You’re using the electricity to run a compressor that pumps a refrigerant around a loop, and
the heat is already out there in the outdoor air, free. You’re just relocating it.
SEER2, HSPF2, and the spec sheet alphabet soup
When you actually shop, you won’t see COP on the EnergyGuide label. You’ll see
SEER2 (cooling) and HSPF2 (heating). One-paragraph translation:
SEER2 stands for Seasonal Energy Efficiency Ratio 2. It’s the heat-pump equivalent of MPG:
total BTU of cooling delivered over the season, divided by total watt-hours of electricity
consumed. Higher is better. HSPF2 (Heating Seasonal Performance Factor 2) is the same idea for
heating. Both numbers got the “2” suffix in January 2023, when the U.S. Department of Energy
switched to a harder test (Appendix M1) that simulates real-world ductwork resistance.
SEER2 numbers are 4-5% lower than the equivalent old SEER number on the same equipment.
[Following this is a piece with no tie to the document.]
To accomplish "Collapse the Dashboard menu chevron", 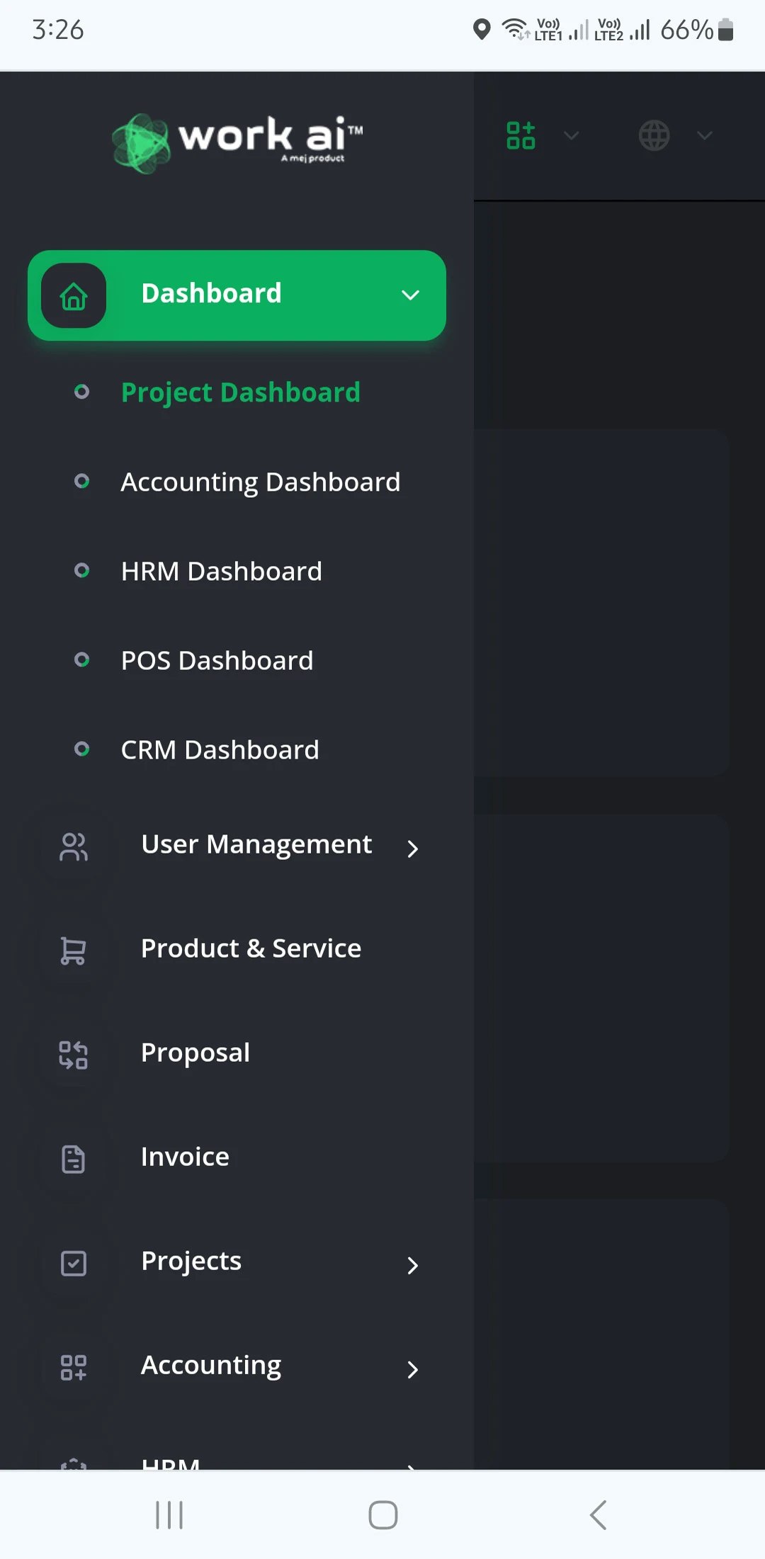I will 411,295.
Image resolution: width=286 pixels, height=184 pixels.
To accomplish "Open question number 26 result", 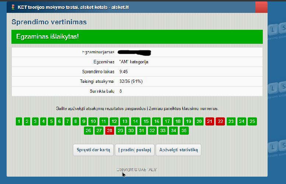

A 15.0 SEER unit roughly equals a 14.3 SEER2 unit.
Federal minimum since Jan 1, 2023: 14.3 SEER2 and 7.5 HSPF2 for split-system heat pumps nationwide.
High-efficiency threshold: 17 SEER2 and above. Top-tier residential units reach 22+ SEER2.
COP vs SEER2: COP is a single-point efficiency. SEER2 / HSPF2 are seasonal averages. SEER2 is more useful for predicting your bill; COP is more useful for understanding the physics.
What to actually aim for. The federal floor (14.3 SEER2 / 7.5 HSPF2) is the bare minimum any new split system will hit. A solid modern install lands at 16-18 SEER2 and 8.5-9.5 HSPF2. Top-tier cold-climate equipment reaches 22+ SEER2 and 10+ HSPF2. Higher is always better in this category, the same number on the sticker means the same number in real life. Bigger numbers, smaller bills.